SOAL
Menurut teks tentang kemerdekaan semu, sampai berapa rupiah per dolar nilai rupiah anjlok pada tahun 1997? Tolong jawab singkat.

TEKS BACAAN
--
Kemerdekaan Semu Dalam Kamus Besar Bahasa Indonesia, merdeka dimaknai
sebagai bebas (dari penghambaan, penjajahan dan sebagainya); tidak terkena atau
lepas dari tuntutan; tidak terikat; tidak bergantung kepada orang atau pihak
tertentu; dan leluasa. Berkaitan dengan penjajahan, merdeka berarti lepas dari
berbagai bentuk penjajahan dan penghambaan manusia terhadap manusia lainnya,
baik penjajahan secara fisik maupun penjajahan dalam bentuk ekonomi, sosial,
politik, dan budaya.
Secara realitas, kita belum benar-benar merdeka;
kita baru merdeka semu. Betul, penjajah Belanda maupun Jepang telah lama angkat
kaki dari bumi Indonesia, tetapi itu sebatas fisik.
Sementara itu,
sistem dan aturan yang ada, bahkan kebergantungan kepada pihak asing, khususnya
negara-negara besar, demikian tinggi.
Dalam bidang ekonomi, umat Islam,
termasuk Indonesia, masih terjajah; baik melalui penanaman modal asing (PMA),
utang luar negeri, dolar sebagai standar mata uang, dan perdagangan bebas lewat
WTO. Dengan PMA, perusahaan makanan, minuman, otomotif, elektronik,
pertambangan, semen, perikanan-kelautan, dan lainnya dikuasai asing. Di
Indonesia sendiri, sejak tahun 1998 terdapat 80 perusahaan yang dicengkeram oleh
asing (Warta Ekonomi, no. 14/XII/9 April 2001). Negara-negara maju dapat menekan
negeri Muslim terbesar ini karena jeratan utang luar negeri. Untuk menutupinya
harus ada pinjaman lagi dari luar negeri; tutup lobang gali lobang terjadi.
Akhirnya, utang luar negeri menyebabkan ketergantungan
terus-menerus.
Hingga kini, dolar diterapkan sebagai standar mata uang
dunia. Karenanya, melalui permainan nilai dolar ini, negara Barat dapat
mengintervensi negara lain. Sebagai contoh, krisis ekonomi, sosial, dan politik
yang terjadi di Indonesia ini diawali dan dipicu oleh krisis moneter dengan
anjloknya rupiah tahun 1997 hingga mencapai Rp 15.000 perdolar. Defisit anggaran
sebesar 86 triliun saat itu juga disebabkan karena perubahan kurs rupiah
terhadap dolar. Harga-harga di dalam negeri melonjak hanya karena perubahan
nilai rupiah terhadap dolar AS. Jelaslah, dengan dolar sebagai standar mata
uang, keguncangan di dalam negeri dapat direkayasa kapan saja. Realitas hidup
ditentukan oleh kafir imperialis.
--
DATA HASIL EKSTRAKSI
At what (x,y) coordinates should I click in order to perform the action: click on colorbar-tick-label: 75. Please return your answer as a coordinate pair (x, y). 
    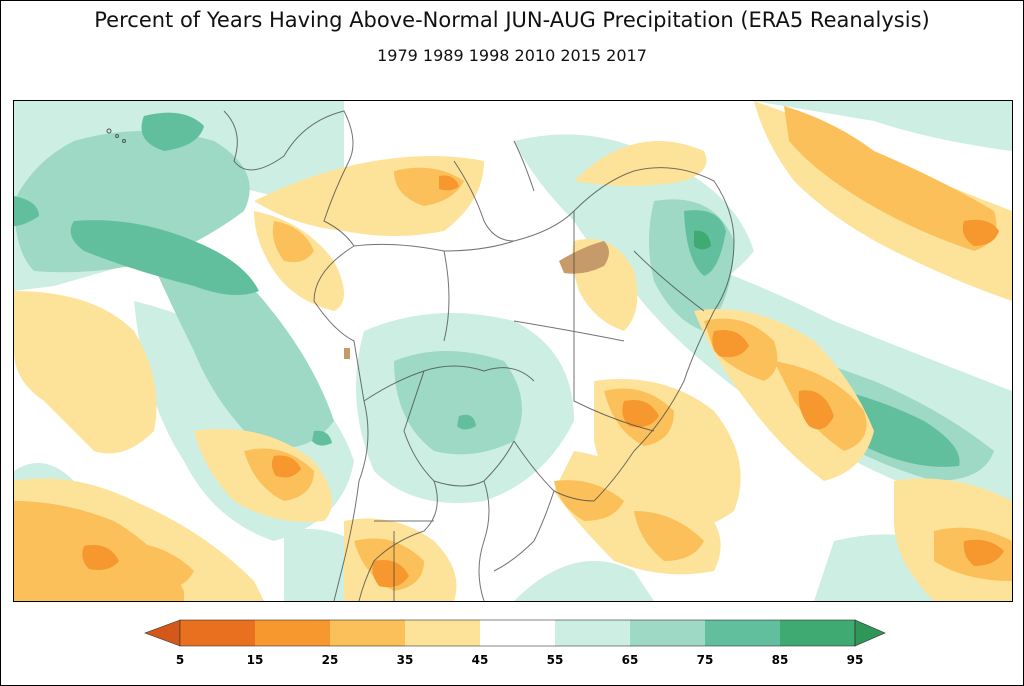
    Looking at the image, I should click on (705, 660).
--
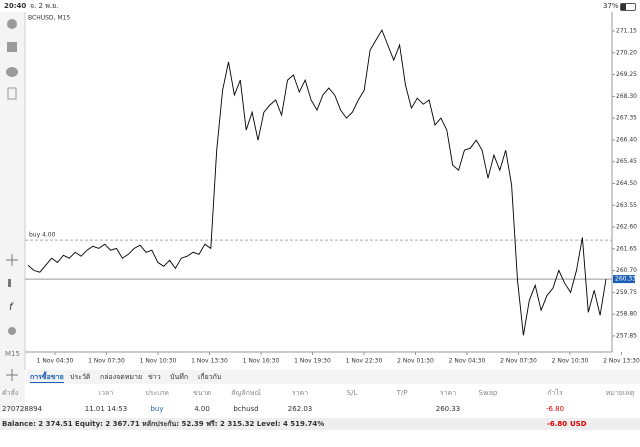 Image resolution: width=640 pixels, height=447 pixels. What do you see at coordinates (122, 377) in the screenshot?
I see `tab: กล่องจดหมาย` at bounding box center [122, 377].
--
JAWABAN
Rp 15.000 per dolar.